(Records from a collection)
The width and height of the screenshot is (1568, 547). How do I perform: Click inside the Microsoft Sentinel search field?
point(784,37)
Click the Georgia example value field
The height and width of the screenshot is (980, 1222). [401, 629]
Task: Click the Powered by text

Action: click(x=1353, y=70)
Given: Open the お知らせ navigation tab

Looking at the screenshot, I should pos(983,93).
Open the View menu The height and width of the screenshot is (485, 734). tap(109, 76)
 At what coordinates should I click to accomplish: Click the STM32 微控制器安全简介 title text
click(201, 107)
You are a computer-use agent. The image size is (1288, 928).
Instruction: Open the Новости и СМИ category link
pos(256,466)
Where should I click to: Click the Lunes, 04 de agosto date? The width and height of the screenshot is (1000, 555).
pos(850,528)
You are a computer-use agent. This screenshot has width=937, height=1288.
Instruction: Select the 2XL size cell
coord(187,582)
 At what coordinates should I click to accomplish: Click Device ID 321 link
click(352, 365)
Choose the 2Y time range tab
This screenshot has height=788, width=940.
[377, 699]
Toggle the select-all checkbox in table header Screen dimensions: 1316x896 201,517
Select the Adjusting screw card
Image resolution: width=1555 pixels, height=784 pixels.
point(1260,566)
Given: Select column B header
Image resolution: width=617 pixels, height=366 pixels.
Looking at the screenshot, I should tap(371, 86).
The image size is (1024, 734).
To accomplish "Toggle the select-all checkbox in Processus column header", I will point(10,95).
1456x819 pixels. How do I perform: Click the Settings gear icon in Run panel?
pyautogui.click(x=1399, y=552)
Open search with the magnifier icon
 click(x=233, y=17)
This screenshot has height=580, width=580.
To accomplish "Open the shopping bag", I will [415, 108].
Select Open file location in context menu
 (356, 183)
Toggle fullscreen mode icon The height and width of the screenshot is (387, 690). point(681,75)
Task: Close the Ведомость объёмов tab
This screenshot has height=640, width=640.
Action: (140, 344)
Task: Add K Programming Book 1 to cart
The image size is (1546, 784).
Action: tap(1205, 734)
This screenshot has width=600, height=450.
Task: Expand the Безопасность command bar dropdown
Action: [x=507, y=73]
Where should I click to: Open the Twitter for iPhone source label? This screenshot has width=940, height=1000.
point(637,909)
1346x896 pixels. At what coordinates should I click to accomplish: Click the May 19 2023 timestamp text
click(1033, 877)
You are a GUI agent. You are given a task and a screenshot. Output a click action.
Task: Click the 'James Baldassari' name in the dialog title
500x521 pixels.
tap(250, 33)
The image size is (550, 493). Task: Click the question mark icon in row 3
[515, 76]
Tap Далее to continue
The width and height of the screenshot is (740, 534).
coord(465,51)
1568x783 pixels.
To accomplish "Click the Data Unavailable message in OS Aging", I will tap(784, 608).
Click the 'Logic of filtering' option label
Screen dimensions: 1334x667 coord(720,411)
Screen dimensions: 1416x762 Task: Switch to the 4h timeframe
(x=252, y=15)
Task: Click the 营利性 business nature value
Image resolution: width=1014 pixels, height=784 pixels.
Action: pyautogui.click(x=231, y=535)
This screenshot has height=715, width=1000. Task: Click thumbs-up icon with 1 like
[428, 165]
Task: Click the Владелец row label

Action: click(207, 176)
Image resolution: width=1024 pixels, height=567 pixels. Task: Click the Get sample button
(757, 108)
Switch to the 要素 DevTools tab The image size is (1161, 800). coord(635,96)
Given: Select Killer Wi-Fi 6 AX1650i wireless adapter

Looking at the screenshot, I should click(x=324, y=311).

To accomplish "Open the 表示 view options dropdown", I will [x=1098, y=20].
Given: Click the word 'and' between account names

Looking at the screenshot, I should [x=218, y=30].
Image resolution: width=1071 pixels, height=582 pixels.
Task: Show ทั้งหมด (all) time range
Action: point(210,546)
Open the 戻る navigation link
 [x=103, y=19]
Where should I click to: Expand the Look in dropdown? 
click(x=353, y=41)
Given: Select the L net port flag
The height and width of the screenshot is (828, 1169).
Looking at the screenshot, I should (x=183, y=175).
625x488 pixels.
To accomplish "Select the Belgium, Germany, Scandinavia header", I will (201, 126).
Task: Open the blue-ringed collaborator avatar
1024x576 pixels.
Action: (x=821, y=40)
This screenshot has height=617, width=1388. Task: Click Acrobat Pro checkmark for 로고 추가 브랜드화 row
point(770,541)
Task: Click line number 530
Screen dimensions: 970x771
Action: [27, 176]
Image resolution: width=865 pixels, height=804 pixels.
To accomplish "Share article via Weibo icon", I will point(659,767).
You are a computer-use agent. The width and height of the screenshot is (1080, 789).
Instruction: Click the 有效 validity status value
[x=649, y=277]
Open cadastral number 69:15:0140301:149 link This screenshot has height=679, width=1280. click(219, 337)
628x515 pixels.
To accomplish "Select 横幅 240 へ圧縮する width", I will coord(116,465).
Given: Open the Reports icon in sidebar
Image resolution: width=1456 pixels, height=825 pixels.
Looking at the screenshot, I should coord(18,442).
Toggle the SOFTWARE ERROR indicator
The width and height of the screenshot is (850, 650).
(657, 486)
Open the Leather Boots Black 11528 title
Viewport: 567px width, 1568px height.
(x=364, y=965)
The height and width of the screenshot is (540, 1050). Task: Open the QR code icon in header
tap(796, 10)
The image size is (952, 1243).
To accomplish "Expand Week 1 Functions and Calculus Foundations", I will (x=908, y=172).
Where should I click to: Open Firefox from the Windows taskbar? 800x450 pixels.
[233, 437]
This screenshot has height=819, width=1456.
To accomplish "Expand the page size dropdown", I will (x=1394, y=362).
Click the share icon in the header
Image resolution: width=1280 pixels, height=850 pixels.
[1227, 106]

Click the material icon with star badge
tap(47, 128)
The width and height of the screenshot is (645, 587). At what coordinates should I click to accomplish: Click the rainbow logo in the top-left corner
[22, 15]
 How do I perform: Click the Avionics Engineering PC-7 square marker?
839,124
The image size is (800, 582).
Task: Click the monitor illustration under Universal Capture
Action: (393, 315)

Try it:
Every entry must be output again, exactly as written above.

Written reply:
The width and height of the screenshot is (1568, 547). How do I perform: Click inside the Microsoft Sentinel search field?
point(784,37)
Click the Georgia example value field
The height and width of the screenshot is (980, 1222). [401, 629]
Task: Click the Powered by text

Action: click(x=1353, y=70)
Given: Open the お知らせ navigation tab

Looking at the screenshot, I should pos(983,93).
Open the View menu The height and width of the screenshot is (485, 734). tap(109, 76)
 At what coordinates should I click to accomplish: Click the STM32 微控制器安全简介 title text
click(201, 107)
You are a computer-use agent. The image size is (1288, 928).
Instruction: Open the Новости и СМИ category link
pos(256,466)
Where should I click to: Click the Lunes, 04 de agosto date? The width and height of the screenshot is (1000, 555).
pos(850,528)
You are a computer-use agent. This screenshot has width=937, height=1288.
Instruction: Select the 2XL size cell
coord(187,582)
 At what coordinates should I click to accomplish: Click Device ID 321 link
click(352, 365)
Choose the 2Y time range tab
This screenshot has height=788, width=940.
[377, 699]
Toggle the select-all checkbox in table header Screen dimensions: 1316x896 201,517
Select the Adjusting screw card
Image resolution: width=1555 pixels, height=784 pixels.
point(1260,566)
Given: Select column B header
Image resolution: width=617 pixels, height=366 pixels.
Looking at the screenshot, I should tap(371, 86).
The image size is (1024, 734).
To accomplish "Toggle the select-all checkbox in Processus column header", I will point(10,95).
1456x819 pixels. How do I perform: Click the Settings gear icon in Run panel?
pyautogui.click(x=1399, y=552)
Open search with the magnifier icon
 click(x=233, y=17)
This screenshot has height=580, width=580.
To accomplish "Open the shopping bag", I will [415, 108].
Select Open file location in context menu
 (356, 183)
Toggle fullscreen mode icon The height and width of the screenshot is (387, 690). point(681,75)
Task: Close the Ведомость объёмов tab
This screenshot has height=640, width=640.
Action: (140, 344)
Task: Add K Programming Book 1 to cart
The image size is (1546, 784).
Action: tap(1205, 734)
This screenshot has width=600, height=450.
Task: Expand the Безопасность command bar dropdown
Action: [x=507, y=73]
Where should I click to: Open the Twitter for iPhone source label? This screenshot has width=940, height=1000.
point(637,909)
1346x896 pixels. At what coordinates should I click to accomplish: Click the May 19 2023 timestamp text
click(1033, 877)
You are a GUI agent. You are given a task and a screenshot. Output a click action.
Task: Click the 'James Baldassari' name in the dialog title
500x521 pixels.
tap(250, 33)
The image size is (550, 493). Task: Click the question mark icon in row 3
[515, 76]
Tap Далее to continue
The width and height of the screenshot is (740, 534).
coord(465,51)
1568x783 pixels.
To accomplish "Click the Data Unavailable message in OS Aging", I will tap(784, 608).
Click the 'Logic of filtering' option label
Screen dimensions: 1334x667 coord(720,411)
Screen dimensions: 1416x762 Task: Switch to the 4h timeframe
(x=252, y=15)
Task: Click the 营利性 business nature value
Image resolution: width=1014 pixels, height=784 pixels.
Action: pyautogui.click(x=231, y=535)
This screenshot has height=715, width=1000. Task: Click thumbs-up icon with 1 like
[428, 165]
Task: Click the Владелец row label

Action: click(207, 176)
Image resolution: width=1024 pixels, height=567 pixels. Task: Click the Get sample button
(757, 108)
Switch to the 要素 DevTools tab The image size is (1161, 800). coord(635,96)
Given: Select Killer Wi-Fi 6 AX1650i wireless adapter

Looking at the screenshot, I should click(x=324, y=311).

To accomplish "Open the 表示 view options dropdown", I will [x=1098, y=20].
Given: Click the word 'and' between account names

Looking at the screenshot, I should [x=218, y=30].
Image resolution: width=1071 pixels, height=582 pixels.
Task: Show ทั้งหมด (all) time range
Action: point(210,546)
Open the 戻る navigation link
 [x=103, y=19]
Where should I click to: Expand the Look in dropdown? 
click(x=353, y=41)
Given: Select the L net port flag
The height and width of the screenshot is (828, 1169).
Looking at the screenshot, I should (x=183, y=175).
625x488 pixels.
To accomplish "Select the Belgium, Germany, Scandinavia header", I will (201, 126).
Task: Open the blue-ringed collaborator avatar
1024x576 pixels.
Action: (x=821, y=40)
This screenshot has height=617, width=1388. Task: Click Acrobat Pro checkmark for 로고 추가 브랜드화 row
point(770,541)
Task: Click line number 530
Screen dimensions: 970x771
Action: [27, 176]
Image resolution: width=865 pixels, height=804 pixels.
To accomplish "Share article via Weibo icon", I will point(659,767).
You are a computer-use agent. The width and height of the screenshot is (1080, 789).
Instruction: Click the 有效 validity status value
[x=649, y=277]
Open cadastral number 69:15:0140301:149 link This screenshot has height=679, width=1280. click(219, 337)
628x515 pixels.
To accomplish "Select 横幅 240 へ圧縮する width", I will coord(116,465).
Given: Open the Reports icon in sidebar
Image resolution: width=1456 pixels, height=825 pixels.
Looking at the screenshot, I should coord(18,442).
Toggle the SOFTWARE ERROR indicator
The width and height of the screenshot is (850, 650).
(657, 486)
Open the Leather Boots Black 11528 title
Viewport: 567px width, 1568px height.
(x=364, y=965)
The height and width of the screenshot is (540, 1050). Task: Open the QR code icon in header
tap(796, 10)
The image size is (952, 1243).
To accomplish "Expand Week 1 Functions and Calculus Foundations", I will (x=908, y=172).
Where should I click to: Open Firefox from the Windows taskbar? 800x450 pixels.
[233, 437]
This screenshot has height=819, width=1456.
To accomplish "Expand the page size dropdown", I will (x=1394, y=362).
Click the share icon in the header
Image resolution: width=1280 pixels, height=850 pixels.
[1227, 106]

Click the material icon with star badge
tap(47, 128)
The width and height of the screenshot is (645, 587). At what coordinates should I click to accomplish: Click the rainbow logo in the top-left corner
[22, 15]
 How do I perform: Click the Avionics Engineering PC-7 square marker?
839,124
The image size is (800, 582).
Task: Click the monitor illustration under Universal Capture
Action: (393, 315)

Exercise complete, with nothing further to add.